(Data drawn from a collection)
-- BEGIN --

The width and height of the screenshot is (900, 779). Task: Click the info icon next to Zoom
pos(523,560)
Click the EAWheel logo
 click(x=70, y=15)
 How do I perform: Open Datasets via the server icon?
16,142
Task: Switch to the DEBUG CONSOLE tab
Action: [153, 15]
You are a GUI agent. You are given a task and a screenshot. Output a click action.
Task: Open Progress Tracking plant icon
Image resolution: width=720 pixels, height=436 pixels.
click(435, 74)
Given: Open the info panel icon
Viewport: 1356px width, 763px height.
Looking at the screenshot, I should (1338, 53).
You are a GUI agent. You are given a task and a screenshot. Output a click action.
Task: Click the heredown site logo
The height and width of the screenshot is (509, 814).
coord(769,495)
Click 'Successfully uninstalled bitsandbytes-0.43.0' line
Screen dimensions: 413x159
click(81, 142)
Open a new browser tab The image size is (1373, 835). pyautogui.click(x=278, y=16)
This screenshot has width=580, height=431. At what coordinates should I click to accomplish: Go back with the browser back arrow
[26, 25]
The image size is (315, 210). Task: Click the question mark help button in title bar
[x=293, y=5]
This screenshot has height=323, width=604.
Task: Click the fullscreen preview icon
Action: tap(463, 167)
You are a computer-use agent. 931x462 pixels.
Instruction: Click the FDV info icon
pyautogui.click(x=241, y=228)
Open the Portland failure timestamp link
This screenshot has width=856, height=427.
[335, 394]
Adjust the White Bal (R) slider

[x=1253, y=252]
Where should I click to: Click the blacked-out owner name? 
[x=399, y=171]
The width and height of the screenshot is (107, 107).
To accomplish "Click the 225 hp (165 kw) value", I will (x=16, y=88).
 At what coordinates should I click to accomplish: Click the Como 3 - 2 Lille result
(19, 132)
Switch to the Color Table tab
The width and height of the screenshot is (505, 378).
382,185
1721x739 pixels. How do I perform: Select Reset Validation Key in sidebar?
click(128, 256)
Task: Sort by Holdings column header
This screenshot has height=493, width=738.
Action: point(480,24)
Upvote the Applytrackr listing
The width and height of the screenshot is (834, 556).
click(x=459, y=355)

-- END --

### What to produce
Please copy all of the records above, word for word and line for line.

### In response
The width and height of the screenshot is (900, 779). Task: Click the info icon next to Zoom
pos(523,560)
Click the EAWheel logo
 click(x=70, y=15)
 How do I perform: Open Datasets via the server icon?
16,142
Task: Switch to the DEBUG CONSOLE tab
Action: [153, 15]
You are a GUI agent. You are given a task and a screenshot. Output a click action.
Task: Open Progress Tracking plant icon
Image resolution: width=720 pixels, height=436 pixels.
click(435, 74)
Given: Open the info panel icon
Viewport: 1356px width, 763px height.
Looking at the screenshot, I should (1338, 53).
You are a GUI agent. You are given a task and a screenshot. Output a click action.
Task: Click the heredown site logo
The height and width of the screenshot is (509, 814).
coord(769,495)
Click 'Successfully uninstalled bitsandbytes-0.43.0' line
Screen dimensions: 413x159
click(81, 142)
Open a new browser tab The image size is (1373, 835). pyautogui.click(x=278, y=16)
This screenshot has width=580, height=431. At what coordinates should I click to accomplish: Go back with the browser back arrow
[26, 25]
The image size is (315, 210). Task: Click the question mark help button in title bar
[x=293, y=5]
This screenshot has height=323, width=604.
Task: Click the fullscreen preview icon
Action: tap(463, 167)
You are a computer-use agent. 931x462 pixels.
Instruction: Click the FDV info icon
pyautogui.click(x=241, y=228)
Open the Portland failure timestamp link
This screenshot has width=856, height=427.
[335, 394]
Adjust the White Bal (R) slider

[x=1253, y=252]
Where should I click to: Click the blacked-out owner name? 
[x=399, y=171]
The width and height of the screenshot is (107, 107).
To accomplish "Click the 225 hp (165 kw) value", I will (x=16, y=88).
 At what coordinates should I click to accomplish: Click the Como 3 - 2 Lille result
(19, 132)
Switch to the Color Table tab
The width and height of the screenshot is (505, 378).
382,185
1721x739 pixels. How do I perform: Select Reset Validation Key in sidebar?
click(128, 256)
Task: Sort by Holdings column header
This screenshot has height=493, width=738.
Action: point(480,24)
Upvote the Applytrackr listing
The width and height of the screenshot is (834, 556).
click(x=459, y=355)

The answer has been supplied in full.